» Given information:
——————————

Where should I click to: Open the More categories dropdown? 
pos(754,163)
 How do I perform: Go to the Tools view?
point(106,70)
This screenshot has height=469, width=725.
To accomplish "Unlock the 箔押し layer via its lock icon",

——————————

» Exercise prompt:
The lines from the one holding "This screenshot has height=469, width=725." through the end of the listing above are to be written out exactly, both ends included, and no others.

» Written response:
This screenshot has height=469, width=725.
To accomplish "Unlock the 箔押し layer via its lock icon",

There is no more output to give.